We need for the national groups to increase the mobilizations of people in protest and into the streets, and not just twiddle their thumbs and pretend that this activity is inconsequential. If the leaderships of MoveOn and UFPJ continue their abstentionism, then people will not be mobilized as they well could be, and should be. Let’s hope for better next month when once again their is a national call to mobilize. Unfortunately, this call comes from UFPJ leaders who feel that all they should much do is get proPeace people arrested at the offices of Senators and Congressmen nationwide. The future doesn’t look good unless a new leadership begins to emerge from the ranks.

Contrasting the Libertarians with UFPJ

The Democratic Party-tied, United For Peace and Justice (the largest beginning of a kernel of a national US antiwar coalition), has been a disaster for those wanting truly to mobilize antiwar sentiment in the US. So has the Democratic Party-tied organization, MoveOn.

Meanwhile, the remnants of the old leadership of the US antiwar movement during the Vietnam Era continue to busy themselves talking in Marxist tongues and contemplating their own navels at Louis Proyect’s do-nothing site, Marxmail.

But what about the Libertarians? Check out John Walsh’s commentary, ‘Shaming the Official Antiwar Movement‘.

How the Democratic Party supporter’s sectarianism holds back building the antiwar movement

John Walsh has just published an outstanding article at Counterpunch about how the sectarianism of the leadership of the national UFPJ (united for Peace & Justice) is holding back the construction of a much larger and more active antiwar movement.

The UFPJ is one of two national antiwar coalitions, and is dominated by Democratic Party supporters that refuse to work with others in a united manner. Control is what this ‘coalition’ is about, and central to that is their desire to use control to help elect Democratic party politicians who often go on to betray the antiwar cause.

As the Democratic Party continues to rot, some liberals just refuse to let go. Their grandparents believed that the DP was the party of change, as did their moms and dads. These liberals just refuse to deal with the basic reality that through the generations, all the ‘change’ the DP has brought has been from a net BAD to a net much WORSE. To these types, this addiction to the Democrats has been much harder to fight than even that of being addicted to food, alcohol, heroin, and tobacco.

Let’s be real. The UFPJ has failed to mobilize the American public into the streets in protest, where asses if they had this war would have already been over. The issue of stopping the US military from rambling along zonkers under the Bush Administration direction should unite us all, Libertarians, liberal Christians, Socialists, Anarchists, and the Democratic Party liberal voters, too. Unfortunately, each group has often acted as if they owned how opposition to Bush should be allowed to unfold. The net effect has been a diminished response to any action from the public at large.

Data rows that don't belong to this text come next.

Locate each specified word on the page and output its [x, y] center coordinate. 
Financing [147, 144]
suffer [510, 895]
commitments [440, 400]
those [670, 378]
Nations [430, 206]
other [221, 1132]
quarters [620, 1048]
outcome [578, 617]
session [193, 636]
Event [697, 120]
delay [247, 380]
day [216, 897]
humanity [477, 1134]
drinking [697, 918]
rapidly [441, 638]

The UFPJ has been about the worst of the sectarian offenders due to the obvious fact, that the Democratic Party leadership itself is not really antiwar, but just mildly anti-Republican instead. The UFPJ leadership is made up of liberal democratic Party voters who hope only to lobby to put the DP into offices, and not oppose very much the Democrats politicians already there. Letter writing, lobbying, and prayer are the type of strategies they most often want to engage in. That, and action that gets people arrested, such as sitting down in the middle of the street, or crossing onto military property or into recruitment offices. Working with non liberal Democrats to enlarge public protest rallies and marches is not anywhere much on their radar.

Unity, not sectarianism. And unity not just to elect Democratic party politicians, but unity to stop US militarism in its place and then to roll it back and out of American life altogether.